The news comes as many Western brands have either ceased all trade with Russia due to opposing the war or have been forced out of Russia through fear of reprisals due to sanctions. Some of the largest brands have now left Russia with Mcdonald’s, Zara, Nike and Adidas to name a few, leaving Russian shoppers forced to turn to alternative brands.
H&M had previously stated it would leave Russia but has reopened stores in order to clear stock, leaving Russian shoppers queuing along shopping mall corridors to grab what’s left of remaining stock.
The exit from the Russian market is expected to hit H&M with £170m in losses, and will likely have a significant impact on the company’s figures in the future.
Russian shoppers have been left angered at the loss of multiple brands, with one bargain hunter in Moscow, Ekaterina saying: “The reason why this is happening is awful.
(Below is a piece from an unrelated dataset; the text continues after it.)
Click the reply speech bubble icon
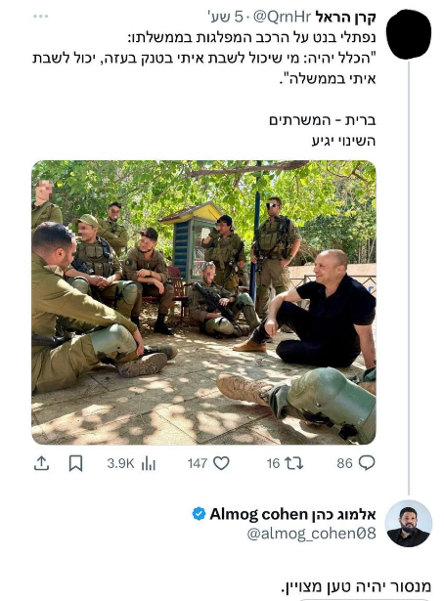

“Everything else is meaningless, like how we are going to manage without H&M?”
Another customer, Irina told Reuters: “Well, it is closing, that’s why we are standing here,
“I’m going to buy whatever there is.”
Swedish giant Ikea has also reopened its online store in Russia, whilst H&M opted instead to allow customers back onto its shop floors to clear the stock.
Aside from the financial loss to H&M from leaving Russia – incidentally its sixth largest global market – around 6,000 staff will also lose their jobs with the company in Russia, providing yet more dissatisfied citizens, and adding to Putin’s growing woes.
A company spokesperson in July said H&M would temporarily reopen physical stores in August to sell the remaining inventory in Russia.
H&M, the world’s second-biggest fashion retailer, rents its 170 physical stores in the country and operates them directly.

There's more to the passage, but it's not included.